Excerpt provided
>>

- Type: Special Skill Group 1 Badge
- Awarded for: Performing duties while personally present and under fire while serving in an assigned infantry or Special Forces capacity, in a unit of brigade, regimental, or smaller size, engaged in active ground combat
- Presented by: United States Army
- Eligibility: U.S. Army infantry or special forces officers (SSI 11 or 18) in the grade of colonel or below, Army enlisted soldiers and warrant officers with an infantry or Special Forces military occupational specialty
- Status: Currently awarded
- Established: 15 November 1943

Precedence
- Next (higher): None
- Next (lower): Combat Medical Badge
- Related: Expert Infantryman Badge

= Combat Infantryman Badge =

United States Army decoration

The Combat Infantryman Badge (CIB) is a United States Army decoration awarded to soldiers who fought in active ground combat as members of either an infantry or Special Forces unit, of brigade size or smaller, any time after 6 December 1941. The award is given only to soldiers at the rank of colonel and below.

<<

Dataset excerpts

>>

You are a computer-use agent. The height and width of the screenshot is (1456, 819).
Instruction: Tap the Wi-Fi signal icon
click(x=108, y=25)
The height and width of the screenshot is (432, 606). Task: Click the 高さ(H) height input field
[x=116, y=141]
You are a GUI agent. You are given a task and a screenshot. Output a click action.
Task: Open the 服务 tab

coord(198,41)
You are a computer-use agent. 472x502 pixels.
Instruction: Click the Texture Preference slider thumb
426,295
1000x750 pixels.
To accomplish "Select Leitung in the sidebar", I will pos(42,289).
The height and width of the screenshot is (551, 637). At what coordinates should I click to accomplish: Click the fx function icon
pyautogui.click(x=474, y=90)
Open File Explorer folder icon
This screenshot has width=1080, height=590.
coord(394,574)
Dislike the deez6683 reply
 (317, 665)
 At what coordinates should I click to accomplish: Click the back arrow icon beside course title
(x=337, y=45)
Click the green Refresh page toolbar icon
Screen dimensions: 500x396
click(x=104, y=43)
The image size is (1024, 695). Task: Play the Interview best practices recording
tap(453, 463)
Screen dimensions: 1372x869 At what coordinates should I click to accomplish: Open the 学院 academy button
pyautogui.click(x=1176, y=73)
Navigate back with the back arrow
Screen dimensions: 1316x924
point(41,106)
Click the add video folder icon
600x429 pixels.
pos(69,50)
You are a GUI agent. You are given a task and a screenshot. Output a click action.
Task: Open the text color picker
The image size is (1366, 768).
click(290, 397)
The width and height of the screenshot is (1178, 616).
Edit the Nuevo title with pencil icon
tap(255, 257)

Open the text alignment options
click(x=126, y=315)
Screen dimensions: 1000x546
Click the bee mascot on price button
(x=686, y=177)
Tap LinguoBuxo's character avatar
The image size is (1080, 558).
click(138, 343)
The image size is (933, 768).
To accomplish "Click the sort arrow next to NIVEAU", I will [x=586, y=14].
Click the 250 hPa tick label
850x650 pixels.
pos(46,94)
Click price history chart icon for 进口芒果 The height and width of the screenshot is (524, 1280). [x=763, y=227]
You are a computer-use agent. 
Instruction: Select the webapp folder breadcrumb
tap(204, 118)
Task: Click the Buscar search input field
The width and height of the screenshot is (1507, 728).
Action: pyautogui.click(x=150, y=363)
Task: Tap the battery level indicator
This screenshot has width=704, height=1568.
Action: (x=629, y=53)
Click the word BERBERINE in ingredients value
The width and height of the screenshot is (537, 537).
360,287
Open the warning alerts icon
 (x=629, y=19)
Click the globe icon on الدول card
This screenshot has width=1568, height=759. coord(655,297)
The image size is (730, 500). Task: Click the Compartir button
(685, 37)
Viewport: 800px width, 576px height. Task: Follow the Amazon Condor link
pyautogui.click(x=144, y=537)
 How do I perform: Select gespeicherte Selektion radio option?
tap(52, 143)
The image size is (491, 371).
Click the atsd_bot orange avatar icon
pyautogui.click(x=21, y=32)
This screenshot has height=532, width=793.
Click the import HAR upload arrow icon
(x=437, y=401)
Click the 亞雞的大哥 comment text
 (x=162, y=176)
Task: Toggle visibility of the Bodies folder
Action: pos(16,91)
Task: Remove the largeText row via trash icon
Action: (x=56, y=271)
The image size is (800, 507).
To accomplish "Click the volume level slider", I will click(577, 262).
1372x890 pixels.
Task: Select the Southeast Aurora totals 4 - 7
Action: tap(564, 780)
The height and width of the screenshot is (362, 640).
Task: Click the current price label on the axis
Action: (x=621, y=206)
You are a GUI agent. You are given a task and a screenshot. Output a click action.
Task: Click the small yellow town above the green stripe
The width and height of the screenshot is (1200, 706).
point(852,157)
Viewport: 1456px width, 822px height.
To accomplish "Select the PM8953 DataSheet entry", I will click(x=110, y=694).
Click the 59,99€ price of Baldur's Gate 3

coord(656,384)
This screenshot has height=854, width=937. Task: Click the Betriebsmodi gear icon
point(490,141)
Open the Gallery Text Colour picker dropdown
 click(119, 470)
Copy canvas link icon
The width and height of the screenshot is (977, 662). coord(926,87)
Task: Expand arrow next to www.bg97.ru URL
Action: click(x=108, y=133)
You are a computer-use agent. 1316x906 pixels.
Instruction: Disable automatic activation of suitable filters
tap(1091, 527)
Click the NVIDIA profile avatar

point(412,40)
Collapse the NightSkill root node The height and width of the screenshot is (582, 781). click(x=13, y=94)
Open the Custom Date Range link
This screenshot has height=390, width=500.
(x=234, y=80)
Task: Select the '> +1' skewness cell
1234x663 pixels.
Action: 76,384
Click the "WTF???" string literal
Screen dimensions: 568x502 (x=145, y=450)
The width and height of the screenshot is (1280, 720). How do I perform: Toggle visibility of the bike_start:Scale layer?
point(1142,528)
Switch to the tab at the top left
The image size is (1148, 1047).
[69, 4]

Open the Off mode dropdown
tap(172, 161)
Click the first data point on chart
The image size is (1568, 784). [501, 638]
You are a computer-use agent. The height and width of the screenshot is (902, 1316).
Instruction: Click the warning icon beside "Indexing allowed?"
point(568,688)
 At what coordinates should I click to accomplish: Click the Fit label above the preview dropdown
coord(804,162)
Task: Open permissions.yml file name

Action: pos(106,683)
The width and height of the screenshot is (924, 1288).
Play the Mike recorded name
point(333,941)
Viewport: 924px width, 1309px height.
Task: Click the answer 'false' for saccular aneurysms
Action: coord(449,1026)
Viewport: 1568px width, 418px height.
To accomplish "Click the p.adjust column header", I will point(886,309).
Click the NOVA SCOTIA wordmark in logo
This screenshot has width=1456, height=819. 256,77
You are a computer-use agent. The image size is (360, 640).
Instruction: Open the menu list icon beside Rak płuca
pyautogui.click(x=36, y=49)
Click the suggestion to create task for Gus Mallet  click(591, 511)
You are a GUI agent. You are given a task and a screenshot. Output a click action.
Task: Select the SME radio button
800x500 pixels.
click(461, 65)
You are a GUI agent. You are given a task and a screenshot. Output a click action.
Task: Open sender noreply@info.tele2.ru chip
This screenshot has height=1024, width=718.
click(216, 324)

<<

What to do
**A)** In the article on the Combat Infantryman Badge, turn the paragraph beginning "The Combat Infantryman Badge (CIB) is" into a short bulleted list that keeps its main facts.
**B)** Pick up the article on the Combat Infantryman Badge after its final sentence and carry it forward.

Task results
**A)**
- The Combat Infantryman Badge (CIB) is a United States Army decoration.
- It goes to soldiers who fought in active ground combat as members of an infantry or Special Forces unit of brigade size or smaller.
- The combat must have taken place any time after 6 December 1941.
- Only soldiers at the rank of colonel and below receive it.

**B)**
The CIB and its non-combat contemporary, the Expert Infantryman Badge (EIB), were created in November 1943 during World War II to boost morale and increase the prestige of infantry service. It recognizes the inherent danger and sacrifice of infantrymen, who face greater risk of being becoming a casualty than any other military occupational specialty.

==Creation==
After the United States entry into World War II, the War Department had difficulty recruiting into the Army Infantry Branch when men were given the opportunity to choose their branch assignment. Infantry morale remained low, as "infantryman continuously operated under the worst conditions" and "suffer[ed] the most casualties while receiving the least public recognition." As a result, Lieutenant General Lesley J. McNair, commanding officer of the U.S. Army Ground Forces, championed the idea of creating an award recognizing the unique dangers faced by infantrymen.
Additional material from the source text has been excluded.